- [TASK PROMPT]: Could the data below be copied out in full, word for word?

(Stored items from a collection)

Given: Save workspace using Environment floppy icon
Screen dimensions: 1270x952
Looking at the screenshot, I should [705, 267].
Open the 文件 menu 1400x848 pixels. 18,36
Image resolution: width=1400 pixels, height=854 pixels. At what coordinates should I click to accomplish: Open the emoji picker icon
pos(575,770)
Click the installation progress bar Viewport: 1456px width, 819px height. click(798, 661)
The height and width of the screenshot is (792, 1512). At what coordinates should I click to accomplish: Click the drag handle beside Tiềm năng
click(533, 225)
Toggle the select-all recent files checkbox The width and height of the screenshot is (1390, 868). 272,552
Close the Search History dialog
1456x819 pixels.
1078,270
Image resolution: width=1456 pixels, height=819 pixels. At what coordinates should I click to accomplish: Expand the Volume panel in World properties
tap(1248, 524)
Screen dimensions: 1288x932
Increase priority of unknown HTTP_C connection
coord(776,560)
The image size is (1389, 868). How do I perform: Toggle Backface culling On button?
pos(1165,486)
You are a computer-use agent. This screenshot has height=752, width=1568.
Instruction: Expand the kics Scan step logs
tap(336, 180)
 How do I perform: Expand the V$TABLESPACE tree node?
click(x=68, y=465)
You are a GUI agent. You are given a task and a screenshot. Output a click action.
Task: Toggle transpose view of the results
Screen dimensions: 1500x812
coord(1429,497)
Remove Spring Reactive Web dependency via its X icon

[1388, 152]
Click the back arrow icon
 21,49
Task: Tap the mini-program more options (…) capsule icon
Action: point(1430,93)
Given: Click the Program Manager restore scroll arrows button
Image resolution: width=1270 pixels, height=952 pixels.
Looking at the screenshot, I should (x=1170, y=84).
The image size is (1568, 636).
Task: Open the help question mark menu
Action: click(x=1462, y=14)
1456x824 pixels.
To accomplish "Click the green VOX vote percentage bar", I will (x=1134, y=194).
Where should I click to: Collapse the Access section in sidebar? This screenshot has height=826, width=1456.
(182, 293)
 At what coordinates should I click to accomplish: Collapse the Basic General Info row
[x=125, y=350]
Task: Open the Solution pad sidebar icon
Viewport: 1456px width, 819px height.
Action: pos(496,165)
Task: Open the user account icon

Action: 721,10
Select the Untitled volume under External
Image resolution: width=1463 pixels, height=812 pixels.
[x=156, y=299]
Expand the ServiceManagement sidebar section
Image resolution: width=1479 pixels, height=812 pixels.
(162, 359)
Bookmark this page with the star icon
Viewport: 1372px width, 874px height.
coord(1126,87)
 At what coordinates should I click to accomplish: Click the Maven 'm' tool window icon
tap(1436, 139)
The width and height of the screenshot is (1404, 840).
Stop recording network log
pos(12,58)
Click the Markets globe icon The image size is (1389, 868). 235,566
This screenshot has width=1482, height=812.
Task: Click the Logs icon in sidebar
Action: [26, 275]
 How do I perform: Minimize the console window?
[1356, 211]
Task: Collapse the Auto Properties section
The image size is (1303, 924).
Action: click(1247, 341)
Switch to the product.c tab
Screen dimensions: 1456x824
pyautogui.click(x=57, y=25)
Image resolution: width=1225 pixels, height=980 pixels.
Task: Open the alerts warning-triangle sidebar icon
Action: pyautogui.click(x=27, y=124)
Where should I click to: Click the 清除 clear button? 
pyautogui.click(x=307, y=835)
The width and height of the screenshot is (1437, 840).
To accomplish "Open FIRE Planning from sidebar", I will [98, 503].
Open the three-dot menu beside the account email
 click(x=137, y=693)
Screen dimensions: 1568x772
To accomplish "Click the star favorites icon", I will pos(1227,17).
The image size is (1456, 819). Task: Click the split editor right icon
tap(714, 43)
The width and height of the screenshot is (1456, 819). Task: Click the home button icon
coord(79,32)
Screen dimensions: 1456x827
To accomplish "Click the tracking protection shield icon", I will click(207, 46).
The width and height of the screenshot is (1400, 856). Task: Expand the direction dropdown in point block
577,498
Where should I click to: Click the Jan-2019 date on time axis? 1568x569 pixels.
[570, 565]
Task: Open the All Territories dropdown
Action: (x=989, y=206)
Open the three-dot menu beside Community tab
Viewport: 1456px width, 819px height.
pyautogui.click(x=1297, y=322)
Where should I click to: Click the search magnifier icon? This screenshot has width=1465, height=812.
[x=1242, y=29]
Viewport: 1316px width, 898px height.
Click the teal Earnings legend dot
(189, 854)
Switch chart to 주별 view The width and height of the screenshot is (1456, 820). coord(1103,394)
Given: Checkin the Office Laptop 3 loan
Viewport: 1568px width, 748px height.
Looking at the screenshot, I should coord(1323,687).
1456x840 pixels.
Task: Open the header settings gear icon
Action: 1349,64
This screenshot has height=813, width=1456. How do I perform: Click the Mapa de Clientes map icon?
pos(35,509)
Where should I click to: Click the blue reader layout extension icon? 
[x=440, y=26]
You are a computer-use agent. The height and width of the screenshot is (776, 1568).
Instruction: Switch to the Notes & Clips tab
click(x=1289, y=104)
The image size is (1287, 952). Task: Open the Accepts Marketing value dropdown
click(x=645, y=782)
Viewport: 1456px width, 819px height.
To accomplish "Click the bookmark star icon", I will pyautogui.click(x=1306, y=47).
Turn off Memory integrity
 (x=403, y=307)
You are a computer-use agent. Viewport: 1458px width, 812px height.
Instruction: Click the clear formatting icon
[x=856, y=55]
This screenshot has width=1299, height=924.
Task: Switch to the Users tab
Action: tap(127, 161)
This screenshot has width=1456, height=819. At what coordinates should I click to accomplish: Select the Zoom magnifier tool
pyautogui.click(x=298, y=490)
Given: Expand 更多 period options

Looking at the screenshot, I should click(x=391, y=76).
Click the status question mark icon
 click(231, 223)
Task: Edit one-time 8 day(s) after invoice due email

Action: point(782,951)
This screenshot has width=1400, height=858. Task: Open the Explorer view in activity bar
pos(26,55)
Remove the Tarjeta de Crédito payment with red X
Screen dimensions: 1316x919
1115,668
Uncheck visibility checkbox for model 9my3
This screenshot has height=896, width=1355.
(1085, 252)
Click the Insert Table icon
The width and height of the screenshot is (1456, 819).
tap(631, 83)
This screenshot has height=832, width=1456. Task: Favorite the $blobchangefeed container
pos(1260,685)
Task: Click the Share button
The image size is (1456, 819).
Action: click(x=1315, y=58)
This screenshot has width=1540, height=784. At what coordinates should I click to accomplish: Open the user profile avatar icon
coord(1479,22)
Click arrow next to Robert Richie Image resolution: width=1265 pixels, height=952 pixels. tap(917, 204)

- [EXERCISE RESULT]:
Given: Save workspace using Environment floppy icon
Screen dimensions: 1270x952
Looking at the screenshot, I should [705, 267].
Open the 文件 menu 1400x848 pixels. 18,36
Image resolution: width=1400 pixels, height=854 pixels. At what coordinates should I click to accomplish: Open the emoji picker icon
pos(575,770)
Click the installation progress bar Viewport: 1456px width, 819px height. click(798, 661)
The height and width of the screenshot is (792, 1512). At what coordinates should I click to accomplish: Click the drag handle beside Tiềm năng
click(533, 225)
Toggle the select-all recent files checkbox The width and height of the screenshot is (1390, 868). 272,552
Close the Search History dialog
1456x819 pixels.
1078,270
Image resolution: width=1456 pixels, height=819 pixels. At what coordinates should I click to accomplish: Expand the Volume panel in World properties
tap(1248, 524)
Screen dimensions: 1288x932
Increase priority of unknown HTTP_C connection
coord(776,560)
The image size is (1389, 868). How do I perform: Toggle Backface culling On button?
pos(1165,486)
You are a computer-use agent. This screenshot has height=752, width=1568.
Instruction: Expand the kics Scan step logs
tap(336, 180)
 How do I perform: Expand the V$TABLESPACE tree node?
click(x=68, y=465)
You are a GUI agent. You are given a task and a screenshot. Output a click action.
Task: Toggle transpose view of the results
Screen dimensions: 1500x812
coord(1429,497)
Remove Spring Reactive Web dependency via its X icon

[1388, 152]
Click the back arrow icon
 21,49
Task: Tap the mini-program more options (…) capsule icon
Action: point(1430,93)
Given: Click the Program Manager restore scroll arrows button
Image resolution: width=1270 pixels, height=952 pixels.
Looking at the screenshot, I should (x=1170, y=84).
The image size is (1568, 636).
Task: Open the help question mark menu
Action: click(x=1462, y=14)
1456x824 pixels.
To accomplish "Click the green VOX vote percentage bar", I will (x=1134, y=194).
Where should I click to: Collapse the Access section in sidebar? This screenshot has height=826, width=1456.
(182, 293)
 At what coordinates should I click to accomplish: Collapse the Basic General Info row
[x=125, y=350]
Task: Open the Solution pad sidebar icon
Viewport: 1456px width, 819px height.
Action: pos(496,165)
Task: Open the user account icon

Action: 721,10
Select the Untitled volume under External
Image resolution: width=1463 pixels, height=812 pixels.
[x=156, y=299]
Expand the ServiceManagement sidebar section
Image resolution: width=1479 pixels, height=812 pixels.
(162, 359)
Bookmark this page with the star icon
Viewport: 1372px width, 874px height.
coord(1126,87)
 At what coordinates should I click to accomplish: Click the Maven 'm' tool window icon
tap(1436, 139)
The width and height of the screenshot is (1404, 840).
Stop recording network log
pos(12,58)
Click the Markets globe icon The image size is (1389, 868). 235,566
This screenshot has width=1482, height=812.
Task: Click the Logs icon in sidebar
Action: [26, 275]
 How do I perform: Minimize the console window?
[1356, 211]
Task: Collapse the Auto Properties section
The image size is (1303, 924).
Action: click(1247, 341)
Switch to the product.c tab
Screen dimensions: 1456x824
pyautogui.click(x=57, y=25)
Image resolution: width=1225 pixels, height=980 pixels.
Task: Open the alerts warning-triangle sidebar icon
Action: pyautogui.click(x=27, y=124)
Where should I click to: Click the 清除 clear button? 
pyautogui.click(x=307, y=835)
The width and height of the screenshot is (1437, 840).
To accomplish "Open FIRE Planning from sidebar", I will [98, 503].
Open the three-dot menu beside the account email
 click(x=137, y=693)
Screen dimensions: 1568x772
To accomplish "Click the star favorites icon", I will pos(1227,17).
The image size is (1456, 819). Task: Click the split editor right icon
tap(714, 43)
The width and height of the screenshot is (1456, 819). Task: Click the home button icon
coord(79,32)
Screen dimensions: 1456x827
To accomplish "Click the tracking protection shield icon", I will click(207, 46).
The width and height of the screenshot is (1400, 856). Task: Expand the direction dropdown in point block
577,498
Where should I click to: Click the Jan-2019 date on time axis? 1568x569 pixels.
[570, 565]
Task: Open the All Territories dropdown
Action: (x=989, y=206)
Open the three-dot menu beside Community tab
Viewport: 1456px width, 819px height.
pyautogui.click(x=1297, y=322)
Where should I click to: Click the search magnifier icon? This screenshot has width=1465, height=812.
[x=1242, y=29]
Viewport: 1316px width, 898px height.
Click the teal Earnings legend dot
(189, 854)
Switch chart to 주별 view The width and height of the screenshot is (1456, 820). coord(1103,394)
Given: Checkin the Office Laptop 3 loan
Viewport: 1568px width, 748px height.
Looking at the screenshot, I should coord(1323,687).
1456x840 pixels.
Task: Open the header settings gear icon
Action: 1349,64
This screenshot has height=813, width=1456. How do I perform: Click the Mapa de Clientes map icon?
pos(35,509)
Where should I click to: Click the blue reader layout extension icon? 
[x=440, y=26]
You are a computer-use agent. The height and width of the screenshot is (776, 1568).
Instruction: Switch to the Notes & Clips tab
click(x=1289, y=104)
The image size is (1287, 952). Task: Open the Accepts Marketing value dropdown
click(x=645, y=782)
Viewport: 1456px width, 819px height.
To accomplish "Click the bookmark star icon", I will pyautogui.click(x=1306, y=47).
Turn off Memory integrity
 (x=403, y=307)
You are a computer-use agent. Viewport: 1458px width, 812px height.
Instruction: Click the clear formatting icon
[x=856, y=55]
This screenshot has width=1299, height=924.
Task: Switch to the Users tab
Action: tap(127, 161)
This screenshot has width=1456, height=819. At what coordinates should I click to accomplish: Select the Zoom magnifier tool
pyautogui.click(x=298, y=490)
Given: Expand 更多 period options

Looking at the screenshot, I should click(x=391, y=76).
Click the status question mark icon
 click(231, 223)
Task: Edit one-time 8 day(s) after invoice due email

Action: point(782,951)
This screenshot has width=1400, height=858. Task: Open the Explorer view in activity bar
pos(26,55)
Remove the Tarjeta de Crédito payment with red X
Screen dimensions: 1316x919
1115,668
Uncheck visibility checkbox for model 9my3
This screenshot has height=896, width=1355.
(1085, 252)
Click the Insert Table icon
The width and height of the screenshot is (1456, 819).
tap(631, 83)
This screenshot has height=832, width=1456. Task: Favorite the $blobchangefeed container
pos(1260,685)
Task: Click the Share button
The image size is (1456, 819).
Action: click(x=1315, y=58)
This screenshot has width=1540, height=784. At what coordinates should I click to accomplish: Open the user profile avatar icon
coord(1479,22)
Click arrow next to Robert Richie Image resolution: width=1265 pixels, height=952 pixels. tap(917, 204)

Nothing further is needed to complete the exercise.